Внезапно она вскочила. Я поймала край ее пончо.
— Куда ты?
Она рывком высвободила одежду и молча зашагала к детям.
Проклиная все на свете, я пошла следом. Дети стояли в кучке людей, все они смотрели в одну сторону. Шапито показывают.
Меня скрутило от неприятных воспоминаний о представлении Вальдосты. Но здесь не происходило ничего особенного. Артист — если можно было так его назвать — сидел на корточках в пыли, театрально стуча по земле миниатюрной плеткой. Перед ним сцепились в битве два огромных муравья. Их уже как следует разозлили, и теперь волоски на их спинах шевелились и отражали закатное солнце.
— Теперь внимательно следите за ними, народ, смотрите, они в ярости! — мужчина свистнул в воздухе своей плеткой.
Он указал на муравья побольше:
— Это Розенваль, названный так в честь великого сражения за эту луну, а второго я называю Трагедия Тамани. Две великие битвы между Первым Согласием и Свободными Окраинами, кто же одержит верх? Сможем ли мы переписать историю? Хотите сделать ставку, мадам? Розенваль или Тамань? Выбирайте сейчас, другого шанса не представится!
Некоторые покачали головами и поспешили отойти в сторону. Игра была слишком непредсказуемой, чем-то, что может привлечь Ифов. Но многие остались — те, чье чувство страха притупила жизнь в Пустошах, а глаза желали разнообразия. На этих, кто хотел почувствовать вкус риска, и можно было подзаработать.
Я знала, что не стоит смотреть, но ничего не могла с собой поделать, просто стояла и глядела на то, как два муравья в ярости набрасываются друг на друга, шевеля мощными жвалами. Генерал тоже. Она неотрывно смотрела на того муравья, которого мужчина обозвал Таманью. Битва закончилась тем, что более крупный муравей разорвал туловище своего противника. При виде этого меня пробил холодный пот, несмотря на жару.
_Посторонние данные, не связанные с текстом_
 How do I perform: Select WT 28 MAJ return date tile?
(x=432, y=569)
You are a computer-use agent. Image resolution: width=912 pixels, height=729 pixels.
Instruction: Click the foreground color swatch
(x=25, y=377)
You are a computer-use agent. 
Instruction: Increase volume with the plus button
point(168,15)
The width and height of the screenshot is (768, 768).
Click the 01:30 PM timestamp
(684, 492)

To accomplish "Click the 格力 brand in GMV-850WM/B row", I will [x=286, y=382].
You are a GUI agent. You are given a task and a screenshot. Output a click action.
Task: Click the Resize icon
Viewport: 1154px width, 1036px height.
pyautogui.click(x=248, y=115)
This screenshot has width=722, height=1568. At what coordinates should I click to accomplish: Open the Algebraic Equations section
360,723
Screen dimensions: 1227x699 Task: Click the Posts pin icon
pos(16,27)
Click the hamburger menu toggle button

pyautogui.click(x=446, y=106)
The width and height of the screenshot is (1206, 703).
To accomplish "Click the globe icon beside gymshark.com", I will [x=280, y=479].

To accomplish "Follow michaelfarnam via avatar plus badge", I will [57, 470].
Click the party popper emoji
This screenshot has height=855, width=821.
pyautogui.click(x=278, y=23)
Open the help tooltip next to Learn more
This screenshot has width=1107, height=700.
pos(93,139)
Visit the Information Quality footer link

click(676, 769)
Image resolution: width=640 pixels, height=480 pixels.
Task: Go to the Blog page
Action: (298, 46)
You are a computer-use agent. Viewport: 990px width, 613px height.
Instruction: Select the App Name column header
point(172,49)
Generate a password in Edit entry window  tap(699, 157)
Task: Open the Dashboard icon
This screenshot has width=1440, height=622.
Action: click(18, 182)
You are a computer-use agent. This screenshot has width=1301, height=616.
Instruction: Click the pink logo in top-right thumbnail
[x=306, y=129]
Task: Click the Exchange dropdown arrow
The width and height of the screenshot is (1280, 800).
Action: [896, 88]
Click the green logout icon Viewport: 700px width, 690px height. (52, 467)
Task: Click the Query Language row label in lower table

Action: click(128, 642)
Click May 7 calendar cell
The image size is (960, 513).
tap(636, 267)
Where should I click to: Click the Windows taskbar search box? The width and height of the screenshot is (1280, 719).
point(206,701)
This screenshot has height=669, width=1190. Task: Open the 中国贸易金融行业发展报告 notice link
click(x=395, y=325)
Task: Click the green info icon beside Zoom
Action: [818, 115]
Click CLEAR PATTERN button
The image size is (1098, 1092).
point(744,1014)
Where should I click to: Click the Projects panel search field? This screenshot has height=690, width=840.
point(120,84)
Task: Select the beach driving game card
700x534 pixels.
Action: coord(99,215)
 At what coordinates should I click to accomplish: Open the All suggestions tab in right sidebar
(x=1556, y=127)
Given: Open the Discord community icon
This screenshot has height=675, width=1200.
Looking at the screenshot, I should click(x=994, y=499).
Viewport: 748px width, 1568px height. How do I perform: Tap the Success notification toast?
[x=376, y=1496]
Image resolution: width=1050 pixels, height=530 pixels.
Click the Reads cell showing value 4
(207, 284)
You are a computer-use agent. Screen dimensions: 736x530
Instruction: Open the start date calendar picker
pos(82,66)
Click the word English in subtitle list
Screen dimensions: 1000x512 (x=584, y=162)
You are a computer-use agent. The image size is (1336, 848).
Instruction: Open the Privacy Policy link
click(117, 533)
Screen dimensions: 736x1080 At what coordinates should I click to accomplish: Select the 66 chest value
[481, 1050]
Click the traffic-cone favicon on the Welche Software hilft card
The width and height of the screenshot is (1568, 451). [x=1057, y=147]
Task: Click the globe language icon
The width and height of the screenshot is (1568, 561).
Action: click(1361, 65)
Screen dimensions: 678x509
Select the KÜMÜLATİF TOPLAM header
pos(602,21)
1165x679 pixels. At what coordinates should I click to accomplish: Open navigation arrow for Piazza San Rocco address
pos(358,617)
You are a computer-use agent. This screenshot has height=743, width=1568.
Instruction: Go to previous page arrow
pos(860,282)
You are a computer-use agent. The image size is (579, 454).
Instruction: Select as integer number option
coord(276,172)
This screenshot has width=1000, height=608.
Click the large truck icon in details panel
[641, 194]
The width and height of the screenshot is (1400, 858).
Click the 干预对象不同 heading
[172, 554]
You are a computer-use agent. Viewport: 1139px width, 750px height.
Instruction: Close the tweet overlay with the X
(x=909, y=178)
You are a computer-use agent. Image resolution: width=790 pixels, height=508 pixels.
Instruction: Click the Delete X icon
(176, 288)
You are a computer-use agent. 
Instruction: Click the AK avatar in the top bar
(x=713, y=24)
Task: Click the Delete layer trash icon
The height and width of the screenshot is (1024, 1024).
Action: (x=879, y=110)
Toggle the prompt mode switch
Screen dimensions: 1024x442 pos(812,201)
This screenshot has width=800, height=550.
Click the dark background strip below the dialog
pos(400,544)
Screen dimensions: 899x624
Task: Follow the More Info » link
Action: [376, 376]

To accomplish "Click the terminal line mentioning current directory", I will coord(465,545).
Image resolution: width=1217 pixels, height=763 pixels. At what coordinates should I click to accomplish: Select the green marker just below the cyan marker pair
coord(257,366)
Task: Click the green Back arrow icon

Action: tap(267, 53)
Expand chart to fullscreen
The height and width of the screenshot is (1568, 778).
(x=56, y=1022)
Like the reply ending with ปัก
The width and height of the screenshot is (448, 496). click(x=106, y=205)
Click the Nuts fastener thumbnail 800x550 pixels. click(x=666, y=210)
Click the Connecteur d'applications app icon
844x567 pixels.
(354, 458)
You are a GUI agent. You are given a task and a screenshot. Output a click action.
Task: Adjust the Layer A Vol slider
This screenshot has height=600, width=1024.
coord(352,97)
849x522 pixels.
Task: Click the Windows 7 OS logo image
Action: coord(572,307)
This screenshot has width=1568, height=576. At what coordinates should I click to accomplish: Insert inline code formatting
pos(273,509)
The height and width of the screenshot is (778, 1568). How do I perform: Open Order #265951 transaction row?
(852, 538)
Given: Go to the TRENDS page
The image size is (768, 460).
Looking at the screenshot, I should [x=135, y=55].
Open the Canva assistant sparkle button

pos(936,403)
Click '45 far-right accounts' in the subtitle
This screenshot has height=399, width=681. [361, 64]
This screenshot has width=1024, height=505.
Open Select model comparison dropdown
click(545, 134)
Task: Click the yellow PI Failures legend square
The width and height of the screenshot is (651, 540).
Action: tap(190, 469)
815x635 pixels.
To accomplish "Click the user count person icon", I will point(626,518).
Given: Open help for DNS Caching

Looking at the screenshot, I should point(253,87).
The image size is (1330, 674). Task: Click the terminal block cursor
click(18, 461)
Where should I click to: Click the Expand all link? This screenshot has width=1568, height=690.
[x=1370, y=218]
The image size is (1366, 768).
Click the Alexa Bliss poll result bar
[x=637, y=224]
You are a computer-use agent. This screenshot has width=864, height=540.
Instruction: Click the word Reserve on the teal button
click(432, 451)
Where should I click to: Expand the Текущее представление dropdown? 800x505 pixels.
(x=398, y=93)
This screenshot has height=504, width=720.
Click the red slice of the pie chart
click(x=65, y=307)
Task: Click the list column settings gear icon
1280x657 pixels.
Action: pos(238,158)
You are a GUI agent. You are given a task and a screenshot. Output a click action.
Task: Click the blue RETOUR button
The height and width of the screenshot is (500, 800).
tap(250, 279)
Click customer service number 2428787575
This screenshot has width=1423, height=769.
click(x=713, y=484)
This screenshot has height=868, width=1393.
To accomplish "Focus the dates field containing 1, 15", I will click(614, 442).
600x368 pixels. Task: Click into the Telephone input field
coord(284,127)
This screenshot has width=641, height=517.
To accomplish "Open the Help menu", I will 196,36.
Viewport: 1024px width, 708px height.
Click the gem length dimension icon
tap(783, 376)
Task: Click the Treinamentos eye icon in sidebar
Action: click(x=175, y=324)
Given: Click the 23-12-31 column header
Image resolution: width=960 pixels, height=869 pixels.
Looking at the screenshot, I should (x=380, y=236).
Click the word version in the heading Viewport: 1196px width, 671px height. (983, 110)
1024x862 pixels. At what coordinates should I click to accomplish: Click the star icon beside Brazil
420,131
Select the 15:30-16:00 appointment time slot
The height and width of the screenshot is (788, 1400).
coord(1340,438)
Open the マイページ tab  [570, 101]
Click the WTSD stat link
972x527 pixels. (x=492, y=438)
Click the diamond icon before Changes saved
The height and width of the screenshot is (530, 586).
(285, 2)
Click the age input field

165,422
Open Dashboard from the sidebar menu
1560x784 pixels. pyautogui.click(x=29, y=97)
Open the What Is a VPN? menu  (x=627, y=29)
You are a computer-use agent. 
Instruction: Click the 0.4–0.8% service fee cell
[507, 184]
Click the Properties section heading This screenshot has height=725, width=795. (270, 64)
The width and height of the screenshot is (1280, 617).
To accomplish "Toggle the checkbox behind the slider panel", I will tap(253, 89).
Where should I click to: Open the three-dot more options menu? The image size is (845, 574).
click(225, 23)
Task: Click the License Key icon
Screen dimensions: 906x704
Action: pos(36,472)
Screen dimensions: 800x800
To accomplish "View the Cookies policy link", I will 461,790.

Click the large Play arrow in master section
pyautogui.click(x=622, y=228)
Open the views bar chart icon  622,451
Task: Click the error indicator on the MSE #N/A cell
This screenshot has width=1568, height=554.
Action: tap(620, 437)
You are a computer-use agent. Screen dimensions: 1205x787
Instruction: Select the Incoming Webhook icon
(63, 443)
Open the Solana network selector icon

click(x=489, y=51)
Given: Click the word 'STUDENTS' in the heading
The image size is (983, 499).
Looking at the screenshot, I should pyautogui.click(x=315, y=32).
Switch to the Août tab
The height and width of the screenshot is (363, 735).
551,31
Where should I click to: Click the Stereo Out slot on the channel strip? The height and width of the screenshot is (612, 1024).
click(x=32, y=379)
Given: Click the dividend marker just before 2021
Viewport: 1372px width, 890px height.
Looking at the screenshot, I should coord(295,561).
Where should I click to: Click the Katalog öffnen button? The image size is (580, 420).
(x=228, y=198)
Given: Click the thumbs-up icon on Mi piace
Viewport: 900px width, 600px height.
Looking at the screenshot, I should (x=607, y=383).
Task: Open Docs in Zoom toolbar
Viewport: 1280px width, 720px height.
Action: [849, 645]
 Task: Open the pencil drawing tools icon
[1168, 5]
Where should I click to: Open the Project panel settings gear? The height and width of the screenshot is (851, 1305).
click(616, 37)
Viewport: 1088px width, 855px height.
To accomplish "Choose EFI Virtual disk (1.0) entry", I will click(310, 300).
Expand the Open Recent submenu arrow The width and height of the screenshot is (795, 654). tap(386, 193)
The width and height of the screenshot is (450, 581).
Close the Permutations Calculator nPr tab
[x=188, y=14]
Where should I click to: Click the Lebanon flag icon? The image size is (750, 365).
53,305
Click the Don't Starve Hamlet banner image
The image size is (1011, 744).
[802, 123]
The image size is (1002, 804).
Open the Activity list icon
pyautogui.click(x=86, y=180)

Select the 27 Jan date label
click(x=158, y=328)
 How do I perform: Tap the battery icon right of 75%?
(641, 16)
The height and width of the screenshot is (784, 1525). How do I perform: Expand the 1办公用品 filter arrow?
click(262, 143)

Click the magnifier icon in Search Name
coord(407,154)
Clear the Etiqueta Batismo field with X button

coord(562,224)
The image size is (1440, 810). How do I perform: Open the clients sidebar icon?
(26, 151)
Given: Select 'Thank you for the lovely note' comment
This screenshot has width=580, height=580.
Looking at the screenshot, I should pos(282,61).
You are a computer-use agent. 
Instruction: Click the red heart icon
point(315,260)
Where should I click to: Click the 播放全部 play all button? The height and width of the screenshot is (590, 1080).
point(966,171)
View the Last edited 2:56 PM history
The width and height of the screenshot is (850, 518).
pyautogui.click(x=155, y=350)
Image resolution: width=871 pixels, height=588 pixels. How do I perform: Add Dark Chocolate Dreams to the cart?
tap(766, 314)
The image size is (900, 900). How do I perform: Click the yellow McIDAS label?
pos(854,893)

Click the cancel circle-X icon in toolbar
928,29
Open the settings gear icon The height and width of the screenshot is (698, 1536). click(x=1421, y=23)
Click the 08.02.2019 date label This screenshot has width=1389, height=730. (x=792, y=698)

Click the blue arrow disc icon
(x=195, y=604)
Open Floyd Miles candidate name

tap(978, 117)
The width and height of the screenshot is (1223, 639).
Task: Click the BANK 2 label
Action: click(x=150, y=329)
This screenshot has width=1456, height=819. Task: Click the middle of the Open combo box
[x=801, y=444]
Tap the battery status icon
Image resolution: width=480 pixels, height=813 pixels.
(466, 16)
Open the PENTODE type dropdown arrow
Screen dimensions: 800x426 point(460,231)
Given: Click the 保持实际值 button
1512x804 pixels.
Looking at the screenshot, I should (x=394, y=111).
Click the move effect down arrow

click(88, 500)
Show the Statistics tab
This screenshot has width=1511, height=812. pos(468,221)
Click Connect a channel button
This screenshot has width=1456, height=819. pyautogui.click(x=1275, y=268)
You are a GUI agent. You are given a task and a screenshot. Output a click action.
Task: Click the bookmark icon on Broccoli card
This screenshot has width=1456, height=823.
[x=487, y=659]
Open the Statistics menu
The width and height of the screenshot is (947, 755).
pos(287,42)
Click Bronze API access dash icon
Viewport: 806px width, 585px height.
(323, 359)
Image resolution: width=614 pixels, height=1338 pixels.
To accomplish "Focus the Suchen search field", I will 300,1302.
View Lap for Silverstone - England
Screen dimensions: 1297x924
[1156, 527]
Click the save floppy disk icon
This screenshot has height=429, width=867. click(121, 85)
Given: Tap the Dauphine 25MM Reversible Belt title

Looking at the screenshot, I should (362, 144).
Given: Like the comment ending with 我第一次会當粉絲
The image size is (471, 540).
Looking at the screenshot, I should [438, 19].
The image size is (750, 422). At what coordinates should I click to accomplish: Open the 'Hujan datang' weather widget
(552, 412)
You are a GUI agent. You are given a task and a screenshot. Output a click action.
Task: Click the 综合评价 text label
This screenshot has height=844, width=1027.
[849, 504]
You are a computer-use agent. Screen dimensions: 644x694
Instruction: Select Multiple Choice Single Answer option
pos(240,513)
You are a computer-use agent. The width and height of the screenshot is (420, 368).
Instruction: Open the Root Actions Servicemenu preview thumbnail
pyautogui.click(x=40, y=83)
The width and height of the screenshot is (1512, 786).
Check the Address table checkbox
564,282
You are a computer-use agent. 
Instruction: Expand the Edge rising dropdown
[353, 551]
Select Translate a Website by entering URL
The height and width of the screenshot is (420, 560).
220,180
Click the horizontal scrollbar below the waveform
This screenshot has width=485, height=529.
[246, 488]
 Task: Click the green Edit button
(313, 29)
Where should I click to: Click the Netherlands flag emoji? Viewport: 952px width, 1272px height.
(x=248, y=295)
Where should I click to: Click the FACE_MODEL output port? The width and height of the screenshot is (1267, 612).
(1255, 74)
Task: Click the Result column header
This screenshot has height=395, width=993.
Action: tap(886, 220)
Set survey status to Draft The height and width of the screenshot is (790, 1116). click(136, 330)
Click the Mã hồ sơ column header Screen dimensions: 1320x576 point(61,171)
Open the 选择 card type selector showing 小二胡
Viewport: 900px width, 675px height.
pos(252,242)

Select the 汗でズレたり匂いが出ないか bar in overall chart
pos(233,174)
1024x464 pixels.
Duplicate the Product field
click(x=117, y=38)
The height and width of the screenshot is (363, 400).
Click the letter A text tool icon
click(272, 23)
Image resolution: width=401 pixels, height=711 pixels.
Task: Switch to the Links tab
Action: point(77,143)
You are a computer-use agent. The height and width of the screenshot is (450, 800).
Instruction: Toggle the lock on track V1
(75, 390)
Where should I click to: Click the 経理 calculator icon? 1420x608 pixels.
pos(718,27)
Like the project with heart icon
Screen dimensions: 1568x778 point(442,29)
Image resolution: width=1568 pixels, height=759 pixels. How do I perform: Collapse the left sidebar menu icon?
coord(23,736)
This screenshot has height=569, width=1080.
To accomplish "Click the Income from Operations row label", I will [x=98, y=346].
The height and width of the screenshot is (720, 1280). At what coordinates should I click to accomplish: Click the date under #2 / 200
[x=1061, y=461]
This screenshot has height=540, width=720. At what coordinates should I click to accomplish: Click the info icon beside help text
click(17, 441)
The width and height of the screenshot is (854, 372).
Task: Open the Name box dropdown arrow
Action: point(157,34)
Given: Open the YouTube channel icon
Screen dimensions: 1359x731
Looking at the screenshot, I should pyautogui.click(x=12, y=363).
— Розенваль! Розенваль одержал победу! Он становится чемпионом, и победа возвращается к Свободным Окраинам! Подходите, народ, разбирайте свои выигрыши.
Люди начали расходиться, одни ворча, другие улыбаясь и позвякивая монетами в кармане. Я потянула Габриэллу за руку, но она не сдвинулась, даже когда остальные зрители уже разошлись и хозяин муравьев стал упаковывать реквизит. Побежденный все еще ползал по арене, пытаясь достать своего более удачливого собрата, который уже сидел в безопасной клетке.
— Не печальтесь, юная леди, — утешил Габриэллу артист, демонстрируя поцарапанные фибергласовые зубы. — Тамань прожил достойную жизнь, полную подвигов и вкусных листьев.
— Да как ты смеешь.
Она произнесла это отнюдь не детским голосом. Я подняла голову, но мужчина уже лежал на земле, а колено Генерала упиралось ему в горло.
— Вонючее отродье, — плевалась Габриэлла. — Как ты смеешь? Павшие на Тамани бойцы были героями, они были побеждены не силой, но подлостью! А ты глумишься над ними!
Мужчина выпучил глаза, лицо его побагровело. Я обхватила Габриэллу руками и изо всей силы дернула назад, сдавив ей грудь. Она судорожно вздохнула и разжала пальцы.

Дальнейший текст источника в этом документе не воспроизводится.